A-G to Netanyahu: Convicted criminal Aryeh Deri can’t be appointed minister

Shas head Aryeh Deri received a year’s suspended sentence in a plea deal that saw him quit the previous Knesset.

Israeli Attorney-General Gali Baharav-Miara is preparing to block the appointment of Shas head and convicted criminal MK Aryeh Deri as a minister, N12 reported on Friday evening.

The veteran leader of the Shas Party resigned from the last Knesset as part of a plea deal agreed struck with then-attorney-general Avichai Madelblit, which saw Deri admit to minor tax offenses and pay a NIS 180,000 fine as he received a suspended sentence of one year.
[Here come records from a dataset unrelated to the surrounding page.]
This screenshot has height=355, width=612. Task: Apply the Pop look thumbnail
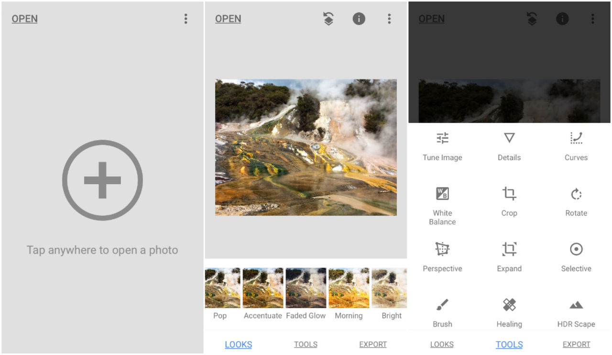222,288
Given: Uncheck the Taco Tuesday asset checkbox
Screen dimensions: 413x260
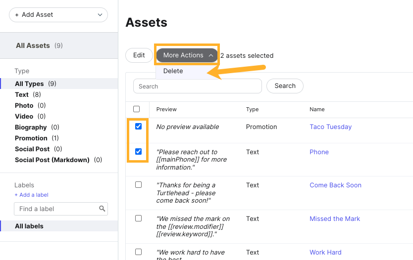Looking at the screenshot, I should coord(139,127).
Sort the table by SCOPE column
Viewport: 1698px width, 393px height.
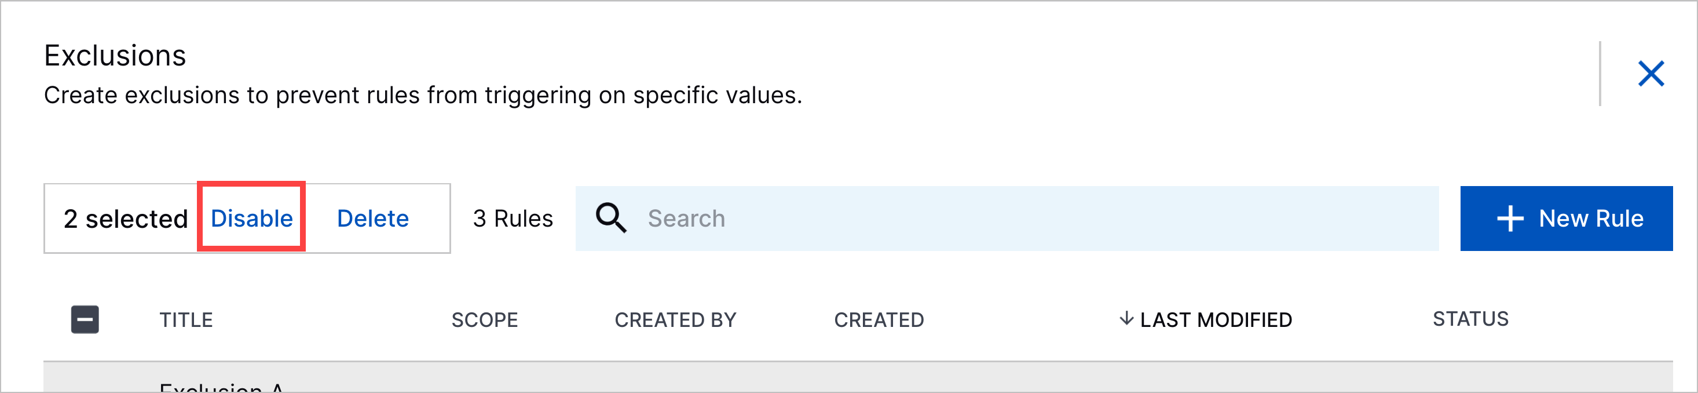pos(484,320)
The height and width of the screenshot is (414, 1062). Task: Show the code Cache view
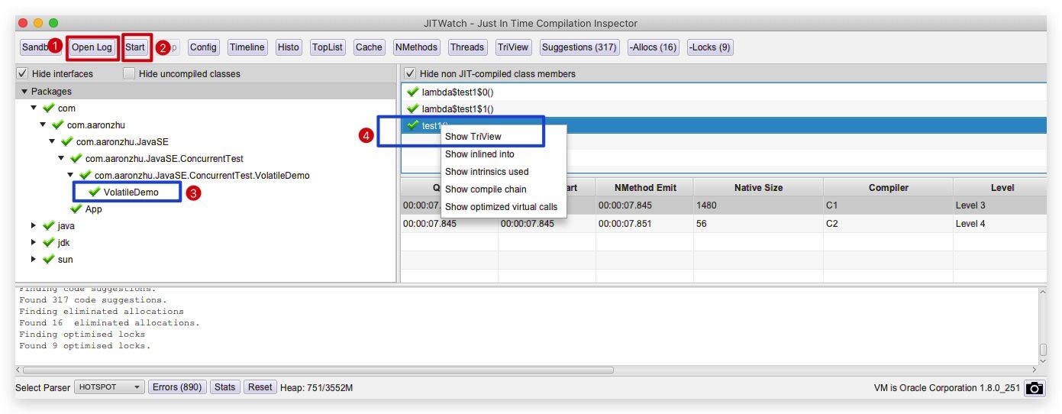tap(369, 47)
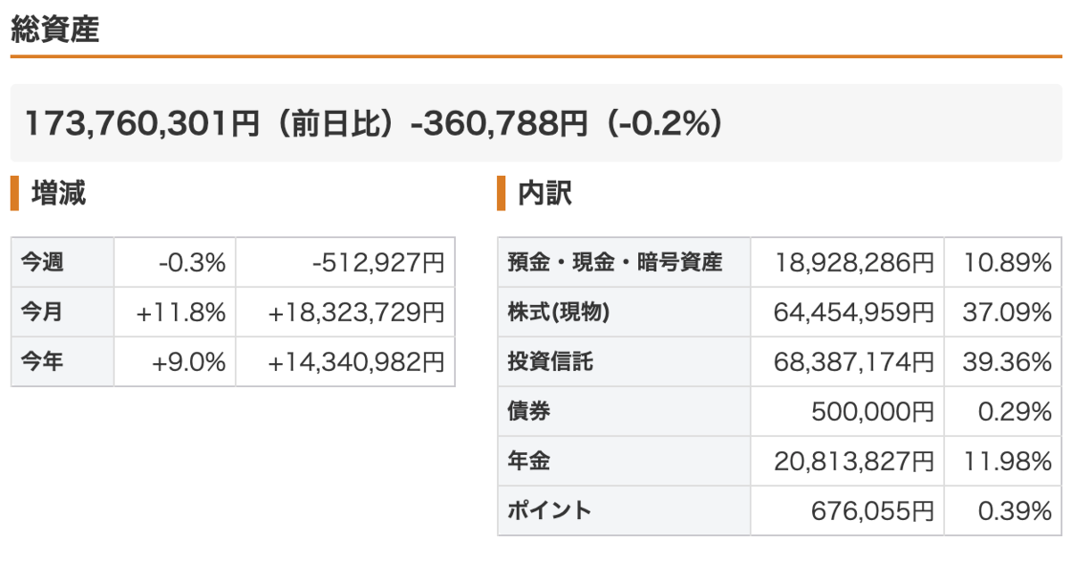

Due to Deri’s Knesset resignation, Mandeblit said he would not seek a finding of moral turpitude that could block him from running for the next Knesset, which he did. Deri previously served 22 months in Maasiyahu Prison after he was convicted of bribery in 2000, during his tenure as interior minister.

Now, as he is set to return to the government under prime minister-designate Benjamin Netanyahu, the Likud head was notified by the A-G that Deri could not be legally appointed minister without the approval of the Central Elections Committee head.

ATTORNEY-GENERAL Gali Baharav Miara attends a conference of the Israeli chapter of the Association of Corporate Counsel (ACC), in Tel Aviv, earlier this year.

Constrained by the rulebook
As per article 6 of Basic Law: The Government, “a minister convicted of an offense who has been sentenced to imprisonment, and on the day of his appointment seven years have not gone by since he ended serving the punishment of imprisonment, or from the day that the sentence was delivered, whichever is later, shall not be appointed as minister.”

It was previously reported by N12 that Netanyahu’s new government will seek to bypass this article by claiming that since Deri only received a suspended sentence, and that more than seven years had passed since he served actual prison time, Deri can therefore legally be appointed minister.

There have also been talks of amending the article to reflect its claimed irrelevance to suspended sentences, the report added. MK Moshe Arbel, of Shas, submitted a bill to the Knesset Secretary on Thursday that would allow the appointment of his party chairman to the position of minister, the MK said.